(Beginning of Provided text)
= Charles H. Bradley Jr. =

American businessman (1899–1972)

Charles Harvey Bradley Jr. (April 20, 1899 – September 1, 1972) was an American businessman.

==Biography==
He was the fourth and youngest child of Charles H. Bradley Sr. of Dubuque, Iowa, a founder of Bradley Brothers Cigars which made the famous Baroness and Bradley brands of cigars, and Katherine Elderkin Wetherbee Bradley of Wabasha, Minnesota.

After attending grade school in Dubuque, Charles Harvey Bradley (“Harve”) entered Thacher Preparatory School in Ojai Valley, California in 1912. In 1915 he transferred to Phillips Academy, Andover, Massachusetts. After graduating from Andover in 1917 he entered Yale College, New Haven, Connecticut in the fall of that year. On the advice of then Colonel Theodore Roosevelt he and six close friends from Yale, one being Roosevelt's nephew, Sheffield Cowles, left the college after mid year exams and enlisted in the Marine Corps in February 1918.

After training at Parris Island, SC, and earning the designation of Sharpshooter, Harve became a Private in the 80th Company, 6th Regiment, Second Marines. He fought in France in the battles of Belleau Wood, Château-Thierry and was wounded for the second time on July 19, 1918, in the battle of Soissons. Here, his left hip was shattered by shrapnel. After lying on the battle field for nearly 18 hours, he was rescued and spent two months recovering at Base Hospital 27 in Angers, France, before returning to a hospital in Portsmouth, Virginia. His entire division was decorated for bravery by the French government.

Harve reentered Yale in the middle of 1919. In spite of his war injury, he was on the 150-pound Yale Crew. He was a member of Delta Kappa Epsilon and was elected to Skull and Bones. He graduated with the class of 1921 with an A.B. degree.

During the summer of 1919 while visiting Culver, Indiana, he met Carolyn Coffin of Indianapolis, daughter of Charles E Coffin, prominent real estate developer and banker, whom he married in January 1922. They spent a two-month honeymoon in Europe, during which they visited the French battlefields where he had fought.
(End of Provided text)
(Beginning of Record set)
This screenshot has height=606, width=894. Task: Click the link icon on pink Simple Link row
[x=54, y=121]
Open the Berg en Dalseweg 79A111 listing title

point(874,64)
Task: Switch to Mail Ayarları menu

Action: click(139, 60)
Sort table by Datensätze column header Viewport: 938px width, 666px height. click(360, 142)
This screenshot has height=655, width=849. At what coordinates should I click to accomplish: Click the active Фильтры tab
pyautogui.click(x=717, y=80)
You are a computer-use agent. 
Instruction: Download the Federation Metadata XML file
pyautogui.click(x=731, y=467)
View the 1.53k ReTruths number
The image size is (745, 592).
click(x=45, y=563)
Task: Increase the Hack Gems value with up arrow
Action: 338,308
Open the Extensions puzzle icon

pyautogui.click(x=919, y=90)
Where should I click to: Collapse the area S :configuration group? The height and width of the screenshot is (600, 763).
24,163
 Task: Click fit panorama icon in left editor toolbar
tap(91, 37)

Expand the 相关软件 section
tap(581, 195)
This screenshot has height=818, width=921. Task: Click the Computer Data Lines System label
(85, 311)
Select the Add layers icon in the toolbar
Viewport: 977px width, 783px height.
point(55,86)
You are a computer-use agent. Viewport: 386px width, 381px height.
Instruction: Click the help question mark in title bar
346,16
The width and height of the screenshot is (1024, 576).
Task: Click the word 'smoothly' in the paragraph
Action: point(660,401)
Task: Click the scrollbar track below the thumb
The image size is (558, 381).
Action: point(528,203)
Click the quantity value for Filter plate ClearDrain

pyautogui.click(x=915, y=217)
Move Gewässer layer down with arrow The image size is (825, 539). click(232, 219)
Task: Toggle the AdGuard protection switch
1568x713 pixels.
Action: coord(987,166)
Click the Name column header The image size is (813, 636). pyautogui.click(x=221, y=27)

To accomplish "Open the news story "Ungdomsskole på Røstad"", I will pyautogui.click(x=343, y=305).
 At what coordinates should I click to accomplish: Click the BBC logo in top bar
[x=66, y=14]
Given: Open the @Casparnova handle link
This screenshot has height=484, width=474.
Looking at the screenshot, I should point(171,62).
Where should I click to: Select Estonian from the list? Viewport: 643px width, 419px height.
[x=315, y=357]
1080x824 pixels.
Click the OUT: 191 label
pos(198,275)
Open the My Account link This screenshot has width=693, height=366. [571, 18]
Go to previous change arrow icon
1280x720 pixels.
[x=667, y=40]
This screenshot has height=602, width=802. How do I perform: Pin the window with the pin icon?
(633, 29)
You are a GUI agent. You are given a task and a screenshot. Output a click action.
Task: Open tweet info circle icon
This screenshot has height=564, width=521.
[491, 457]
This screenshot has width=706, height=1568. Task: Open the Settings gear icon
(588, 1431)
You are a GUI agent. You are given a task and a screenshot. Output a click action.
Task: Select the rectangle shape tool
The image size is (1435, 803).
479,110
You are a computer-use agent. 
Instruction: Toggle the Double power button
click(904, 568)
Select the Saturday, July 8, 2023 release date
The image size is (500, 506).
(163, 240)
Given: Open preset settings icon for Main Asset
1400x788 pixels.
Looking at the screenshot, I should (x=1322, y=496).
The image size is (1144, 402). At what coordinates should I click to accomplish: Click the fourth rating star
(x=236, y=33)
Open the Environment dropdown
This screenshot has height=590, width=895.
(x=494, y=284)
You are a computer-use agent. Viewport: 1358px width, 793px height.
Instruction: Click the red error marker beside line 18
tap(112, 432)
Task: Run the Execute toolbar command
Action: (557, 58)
(End of Record set)
• _What the exercise asks_
Continue the biography of Charles H. Bradley Jr. from the end of its last paragraph. The entries are separate material and have no connection to the biography of Charles H. Bradley Jr.

• _Task answer_
After his marriage, Harve moved to Indianapolis and worked first for the Fletcher Trust Company until 1924 serving as cashier of the Sixteenth Street Branch Bank, a subsidiary of the Fletcher Trust Company.

In 1924 he was employed by W.J. Holiday & Company, Steel Distributors. He became secretary, treasurer of the company in 1927 and president in 1932. He was also president of Monarch Steel Company, cold drawers of steel bars, a subsidiary of W.J. Holiday & Company.

Soon after the United States entered World War II, Harve was appointed chief of the Steel Recovery Program. Materials Branch, Steel Division War Production Board and moved to Pittsburgh in July 1942. He set the pattern and directed the course of that branch for eight months, returning to Indianapolis in 1943. He was appointed the Civilian Defense Director for Indianapolis and served in that capacity for six months.

Harve remained president of W.J. Holiday & Company until the company was sold to Jones and Laughlin Steel Company in 1954. He served as chairman of the advisory board in the warehouse division from 1955 to 1960. . He became president of the Shorewood Corporation in 1960, but left in 1962 to become chairman of the executive committee and vice chairman of the board of directors of P.R. Mallory & Co., Inc. In 1964 he became chairman of the board of this company.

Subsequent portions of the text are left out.